Stored items from a collection:
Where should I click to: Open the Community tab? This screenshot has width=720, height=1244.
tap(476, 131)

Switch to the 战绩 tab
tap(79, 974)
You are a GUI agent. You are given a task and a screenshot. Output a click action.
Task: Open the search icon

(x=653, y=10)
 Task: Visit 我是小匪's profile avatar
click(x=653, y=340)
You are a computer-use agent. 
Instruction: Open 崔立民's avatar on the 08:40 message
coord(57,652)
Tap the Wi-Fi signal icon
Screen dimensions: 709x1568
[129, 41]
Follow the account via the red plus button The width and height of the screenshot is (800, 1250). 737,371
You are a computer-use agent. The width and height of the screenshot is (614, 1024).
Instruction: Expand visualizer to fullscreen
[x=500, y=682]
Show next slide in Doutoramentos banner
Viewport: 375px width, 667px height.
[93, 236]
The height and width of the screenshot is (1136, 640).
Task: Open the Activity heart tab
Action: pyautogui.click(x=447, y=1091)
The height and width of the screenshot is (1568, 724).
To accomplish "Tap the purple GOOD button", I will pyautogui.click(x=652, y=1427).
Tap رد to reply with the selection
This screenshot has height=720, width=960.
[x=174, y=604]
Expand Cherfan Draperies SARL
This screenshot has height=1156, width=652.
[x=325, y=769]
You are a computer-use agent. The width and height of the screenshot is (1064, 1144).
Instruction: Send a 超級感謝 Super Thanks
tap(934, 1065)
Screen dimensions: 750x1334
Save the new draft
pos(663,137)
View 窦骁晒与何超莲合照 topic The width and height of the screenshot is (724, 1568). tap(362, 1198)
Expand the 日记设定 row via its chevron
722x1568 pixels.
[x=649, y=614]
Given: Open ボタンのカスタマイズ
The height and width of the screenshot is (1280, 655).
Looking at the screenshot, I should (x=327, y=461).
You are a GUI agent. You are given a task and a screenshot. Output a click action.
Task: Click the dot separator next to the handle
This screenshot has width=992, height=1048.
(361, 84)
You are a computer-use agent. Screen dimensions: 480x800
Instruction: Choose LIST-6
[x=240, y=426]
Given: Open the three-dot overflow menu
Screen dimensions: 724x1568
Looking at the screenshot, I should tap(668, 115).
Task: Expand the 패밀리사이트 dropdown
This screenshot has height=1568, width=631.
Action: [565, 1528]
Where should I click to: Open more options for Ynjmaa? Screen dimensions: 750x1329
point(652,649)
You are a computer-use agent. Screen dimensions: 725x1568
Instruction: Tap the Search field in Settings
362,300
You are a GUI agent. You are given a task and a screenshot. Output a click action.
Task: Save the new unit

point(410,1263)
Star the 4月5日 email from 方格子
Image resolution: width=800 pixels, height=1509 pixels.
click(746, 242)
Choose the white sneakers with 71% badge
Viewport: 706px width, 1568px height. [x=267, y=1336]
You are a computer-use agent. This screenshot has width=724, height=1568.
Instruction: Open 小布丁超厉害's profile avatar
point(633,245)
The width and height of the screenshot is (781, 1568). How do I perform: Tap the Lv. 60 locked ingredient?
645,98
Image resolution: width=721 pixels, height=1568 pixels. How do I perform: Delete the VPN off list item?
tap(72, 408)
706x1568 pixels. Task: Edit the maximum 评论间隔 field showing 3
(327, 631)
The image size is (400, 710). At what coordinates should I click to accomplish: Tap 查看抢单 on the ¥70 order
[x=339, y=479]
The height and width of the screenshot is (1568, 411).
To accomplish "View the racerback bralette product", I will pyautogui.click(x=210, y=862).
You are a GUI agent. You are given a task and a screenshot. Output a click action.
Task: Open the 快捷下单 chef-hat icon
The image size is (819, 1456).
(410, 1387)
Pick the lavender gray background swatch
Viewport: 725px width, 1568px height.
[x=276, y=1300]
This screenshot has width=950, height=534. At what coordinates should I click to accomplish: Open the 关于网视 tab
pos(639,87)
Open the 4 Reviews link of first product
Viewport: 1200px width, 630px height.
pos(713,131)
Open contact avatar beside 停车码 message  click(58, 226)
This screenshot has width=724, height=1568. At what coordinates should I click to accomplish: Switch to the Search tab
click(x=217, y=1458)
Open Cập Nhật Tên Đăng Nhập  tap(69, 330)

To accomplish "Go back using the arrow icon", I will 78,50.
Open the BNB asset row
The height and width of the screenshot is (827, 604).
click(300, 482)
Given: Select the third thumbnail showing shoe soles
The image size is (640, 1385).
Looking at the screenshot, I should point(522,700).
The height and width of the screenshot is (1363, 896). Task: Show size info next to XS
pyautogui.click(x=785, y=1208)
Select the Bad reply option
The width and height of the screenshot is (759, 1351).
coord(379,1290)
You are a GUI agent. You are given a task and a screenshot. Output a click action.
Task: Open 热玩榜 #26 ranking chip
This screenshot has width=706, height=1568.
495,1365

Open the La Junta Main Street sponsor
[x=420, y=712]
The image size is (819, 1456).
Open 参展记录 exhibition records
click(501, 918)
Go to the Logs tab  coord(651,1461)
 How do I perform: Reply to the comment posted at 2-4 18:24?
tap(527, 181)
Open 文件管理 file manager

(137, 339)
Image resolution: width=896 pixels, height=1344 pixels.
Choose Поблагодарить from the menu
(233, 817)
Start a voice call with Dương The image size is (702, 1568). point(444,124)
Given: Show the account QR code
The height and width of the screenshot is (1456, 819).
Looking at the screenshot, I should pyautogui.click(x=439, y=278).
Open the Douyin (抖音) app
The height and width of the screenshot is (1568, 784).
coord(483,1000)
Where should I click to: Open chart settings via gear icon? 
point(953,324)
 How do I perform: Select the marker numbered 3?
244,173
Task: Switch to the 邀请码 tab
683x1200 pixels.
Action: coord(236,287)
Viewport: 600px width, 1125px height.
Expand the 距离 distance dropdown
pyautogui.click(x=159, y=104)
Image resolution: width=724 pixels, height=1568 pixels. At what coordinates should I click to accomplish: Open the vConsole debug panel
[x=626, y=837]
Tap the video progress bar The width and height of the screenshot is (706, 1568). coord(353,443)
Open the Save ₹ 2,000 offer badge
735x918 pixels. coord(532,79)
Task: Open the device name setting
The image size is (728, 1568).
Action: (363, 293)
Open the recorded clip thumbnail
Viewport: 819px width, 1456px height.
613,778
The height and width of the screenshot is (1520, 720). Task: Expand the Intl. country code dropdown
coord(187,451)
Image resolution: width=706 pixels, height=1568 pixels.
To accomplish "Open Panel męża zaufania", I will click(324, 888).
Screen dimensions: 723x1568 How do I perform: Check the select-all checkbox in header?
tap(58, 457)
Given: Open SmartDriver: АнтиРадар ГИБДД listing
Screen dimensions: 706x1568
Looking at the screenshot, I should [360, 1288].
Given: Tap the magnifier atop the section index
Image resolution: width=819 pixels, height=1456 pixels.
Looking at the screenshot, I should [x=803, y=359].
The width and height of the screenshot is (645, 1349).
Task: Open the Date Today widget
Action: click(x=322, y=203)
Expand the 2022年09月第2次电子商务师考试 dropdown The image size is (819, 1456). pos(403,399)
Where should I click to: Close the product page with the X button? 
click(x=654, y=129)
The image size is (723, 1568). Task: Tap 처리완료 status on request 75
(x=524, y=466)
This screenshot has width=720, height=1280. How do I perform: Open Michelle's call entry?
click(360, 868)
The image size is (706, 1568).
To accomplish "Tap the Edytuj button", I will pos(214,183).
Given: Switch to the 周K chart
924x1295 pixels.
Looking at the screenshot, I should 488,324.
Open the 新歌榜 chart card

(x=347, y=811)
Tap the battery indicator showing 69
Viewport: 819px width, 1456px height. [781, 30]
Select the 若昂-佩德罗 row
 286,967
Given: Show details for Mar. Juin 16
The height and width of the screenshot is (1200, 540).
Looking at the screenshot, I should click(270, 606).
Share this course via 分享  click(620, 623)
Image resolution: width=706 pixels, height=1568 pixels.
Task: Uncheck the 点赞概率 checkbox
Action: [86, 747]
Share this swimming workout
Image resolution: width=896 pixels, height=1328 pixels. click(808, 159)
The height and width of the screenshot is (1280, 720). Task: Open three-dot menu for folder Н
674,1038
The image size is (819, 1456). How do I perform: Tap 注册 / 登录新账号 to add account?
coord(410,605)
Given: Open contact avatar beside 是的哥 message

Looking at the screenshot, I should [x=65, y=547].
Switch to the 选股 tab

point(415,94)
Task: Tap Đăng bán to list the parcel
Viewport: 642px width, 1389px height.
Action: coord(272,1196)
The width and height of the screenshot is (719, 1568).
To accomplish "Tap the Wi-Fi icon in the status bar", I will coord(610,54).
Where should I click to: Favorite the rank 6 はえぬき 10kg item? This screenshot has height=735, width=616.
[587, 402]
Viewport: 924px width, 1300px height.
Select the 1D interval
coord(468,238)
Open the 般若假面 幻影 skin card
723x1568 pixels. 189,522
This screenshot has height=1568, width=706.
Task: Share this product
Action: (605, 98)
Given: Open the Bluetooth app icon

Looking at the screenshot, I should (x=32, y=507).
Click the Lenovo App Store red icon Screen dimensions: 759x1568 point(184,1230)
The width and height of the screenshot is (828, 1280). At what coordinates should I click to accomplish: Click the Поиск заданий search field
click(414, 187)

What needs to be done:
Copy out, unchanged, the part of the material that begins with the line containing "This screenshot has width=720, height=1280." and ends with the line containing "Viewport: 819px width, 1456px height. [781, 30]", including both of those lines.

Response to this task:
This screenshot has width=720, height=1280. How do I perform: Open Michelle's call entry?
click(360, 868)
The image size is (706, 1568).
To accomplish "Tap the Edytuj button", I will pos(214,183).
Given: Switch to the 周K chart
924x1295 pixels.
Looking at the screenshot, I should 488,324.
Open the 新歌榜 chart card

(x=347, y=811)
Tap the battery indicator showing 69
Viewport: 819px width, 1456px height. [781, 30]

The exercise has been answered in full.